Ibrahim Lindou : « Le CADES Bangui 2024 connaîtra une mobilisation tous azimuts des acteurs des politiques publiques en matière de développement de l’économie numérique…»

INTERVIEW. Ce qui motive l’organisation du Central African digital economy summit (Cades) 2024 en terre centrafricaine du 22 au 24 juin à Bangui. C’est avec le commissaire général.

Quels sont les enjeux de ce sommet pour la République centrafricaine en particulier et la zone CEMAC-CEEAC en général ?

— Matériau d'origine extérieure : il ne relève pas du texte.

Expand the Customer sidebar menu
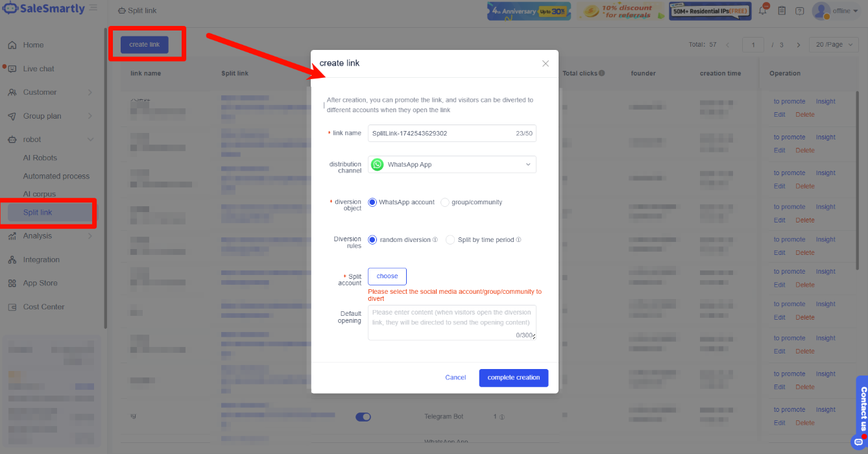Viewport: 868px width, 454px height. point(50,92)
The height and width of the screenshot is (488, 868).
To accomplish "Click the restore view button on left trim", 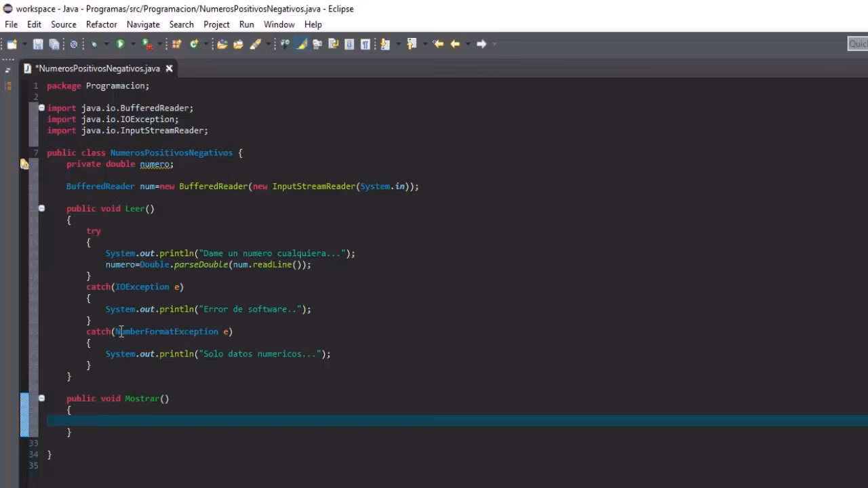I will point(8,69).
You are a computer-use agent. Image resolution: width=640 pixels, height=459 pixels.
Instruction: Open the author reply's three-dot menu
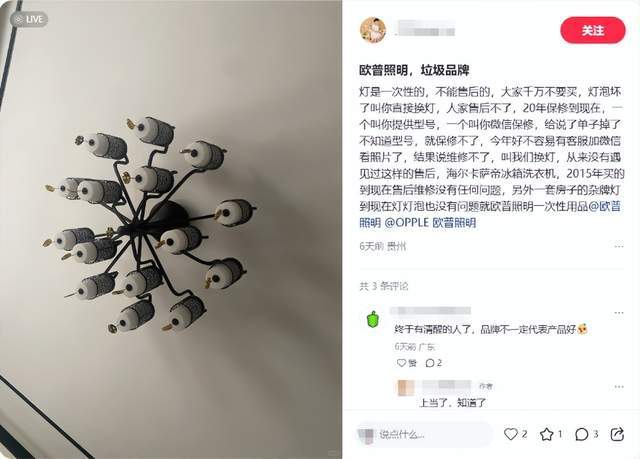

Je voudrais tout d’abord vous remercier pour tout l’intérêt que vous portez à cet évènement d’envergure international. Le Central Africa Digital Economy Summit entendu CADES Bangui 2024 sera à sa première édition en zone CEMAC-CEEAC. Il s’agira bien évidement de faire de la capitale Centrafricaine, Bangui, le hub laboratoire de tous les débats et les échanges sur les problématiques liées au développement de l’économie numérique, mieux encore, la transformation structurale de l’Afrique Centrale en smart zone.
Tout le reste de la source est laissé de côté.